NAB is to ask shareholders at its annual investor meeting on December 13 to agree to grant Mr Clyne Aus$1.2m (£800,000) of so-called performance rights under a short-term incentive scheme. He will be given another Aus$2.7m of performance rights under a long-term incentive plan.
Performance rights are similar to shares except they do not accumulate dividends.
The long-term award is subject to performance hurdles.
NAB finance director Mark Joiner, appointed to the Clydesdale board in June, is in line for an award under the same schemes worth up to Aus$1.6m.
The awards could prove controversial with NAB shareholders because in the 12 months to September 30 the company posted a 22% drop in net profit to Aus$4.1 billion, much of this fall due to the performance of Clydesdale Bank.
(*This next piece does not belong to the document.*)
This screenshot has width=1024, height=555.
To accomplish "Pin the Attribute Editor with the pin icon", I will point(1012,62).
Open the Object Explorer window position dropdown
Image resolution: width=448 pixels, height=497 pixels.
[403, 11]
Glasgow-based Clydesdale recorded a £183m loss for the year as it was hit by bad debts on its property loan book. Chief executive David Thorburn is overseeing a turnaround plan that will see the bank retreat to its heartlands in Scotland and northern England, where it owns Yorkshire Bank.
The bank said at the end of October that it had reduced headcount by 468 so far this year. In all, 1400 people are expected to leave by September 2015.
The bank anticipates cutting fewer than 100 jobs in Scotland.
A Clydesdale spokesman declined to comment yesterday.
Despite its problems, Mr Clyne has indicated that NAB plans to hold on to Clydesdale for at least a while, asserting that investors do not want to see a distressed sale.
Some business borrowers have complained that Clydesdale's withdrawal from commercial property lending could hit the Scottish economy.